I stress the inherent musicality of the B4T because many groups across the country market themselves as “swing bands” offer a rigid, by-the-numbers version of swing.   Sartorially, they are perfect: the hats, two-tone shoes, suits, but their music is rigid and limited.  Not this little band.

I listened to the Blue 4 Trio at length — two CDs worth — while driving back and forth to work.  I would testify under oath in Jazz Court that they swung, that every track lifted my spirits.

There’s no postmodern irony here, no “distance” from the material: their readings of I FOUND A MILLION DOLLAR BABY or I AIN’T LAZY, I’M JUST DREAMIN’ (memories of Jack Teagarden in 1934) are deep inside the song.  I now know the verse to CRAZY RHYTHM, which is no small boon.

Here’s a three-minute video portrait of these fellows and the band — created in Casey’s Seattle living room by filmmaker Keith Rivers:

Although the Trio’s repertoire is drawn from the Swing Era, they aren’t prisoners of 1936: their CDs and performances feature a few idiomatic originals and some more recent material: DAYDREAM (by John Sebastian) and the Leiber-Stoller THREE COOL CATS.

Visit here to hear music samples, keep up with the band’s gig schedule, and more.

And if you visit here and click at the top of the page, you can hear Casey and Orville Johnson play and sing ALOHA OE BLUES . . . a pleasure.

The two CDs I got so much pleasure from are THREE COOL CATS (which has guest appearances from guitarists Orville Johnson and Del Ray, as well as tenor sax and clarinet from Craig Flory).  The songs are GANGBUSTERS / THREE COOL CATS / I FOUND A MILLION DOLLAR BABY / LULU’S BACK IN TOWN / SUNNY AFTERNOON / UP JUMPED YOU WITH LOVE / THE SPELL OF THE BLUES / EVERYTHING BUT YOU / IT’S MY LAZY DAY / LOVE IS JUST AROUND THE CORNER / CHICKEN DINNER / DAYDREAM.

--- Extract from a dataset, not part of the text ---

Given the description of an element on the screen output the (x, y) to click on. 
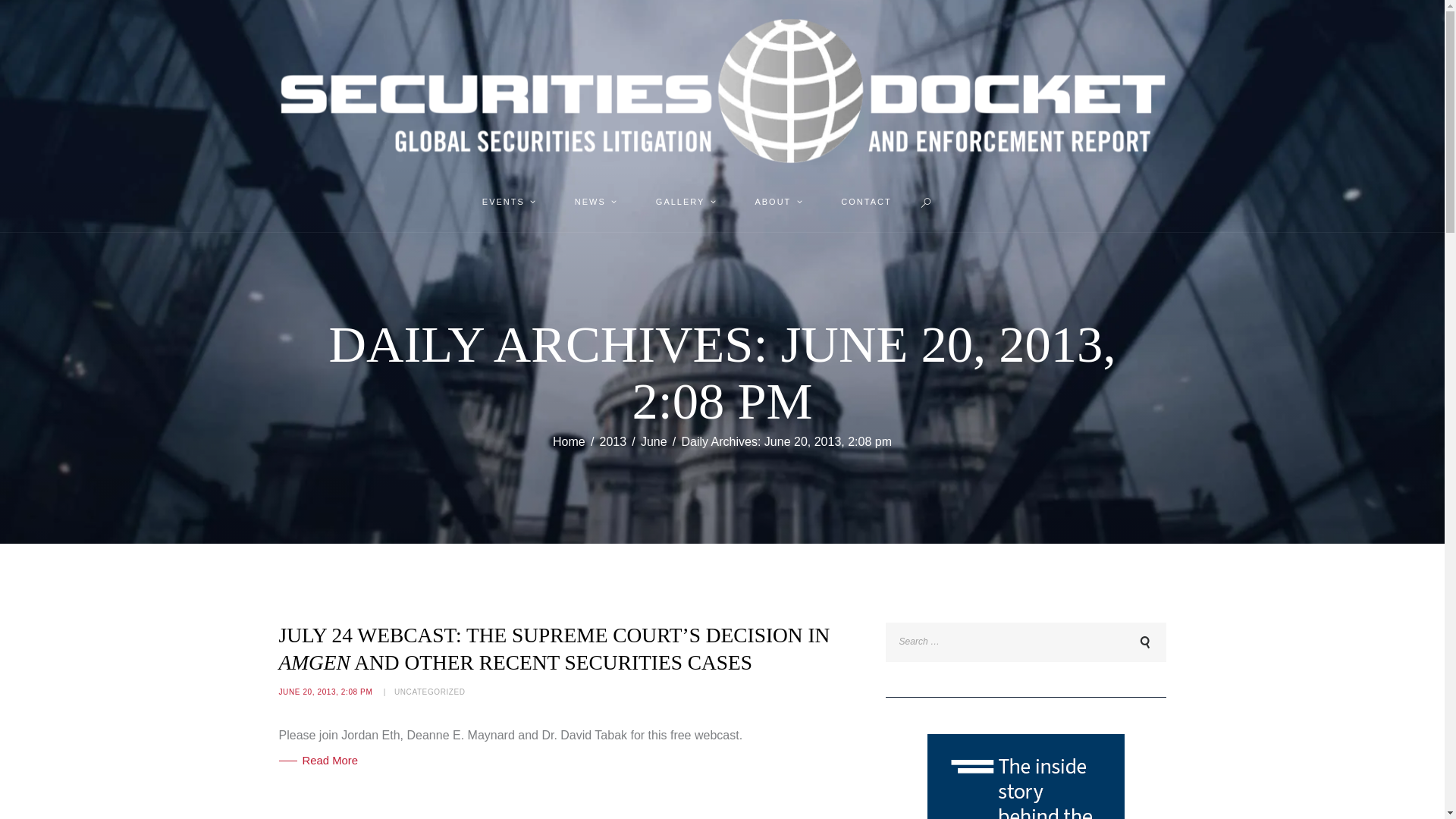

and the newest one, BARRELHOUSE (a MacGill original with clever lyrics), features the Trio plus Orville Johnson, Hans Teuber on tenor sax and piccolo, and New York’s own guitar master Matt Munisteri.  It begins with the title tune, and goes on to PALM SPRINGS JUMP / CHANGES / ME AND THE MOON / OUT OF NOWHERE / SMALL FRY / CRAZY RHYTHM / COW COW BOOGIE / I AIN’T LAZY, I’M JUST DREAMIN’ / I’VE GOT TO BE A RUG CUTTER / BLUE BECAUSE OF YOU / WARM IT UP TO ME.

They are the real thing.  Accept no substitutes!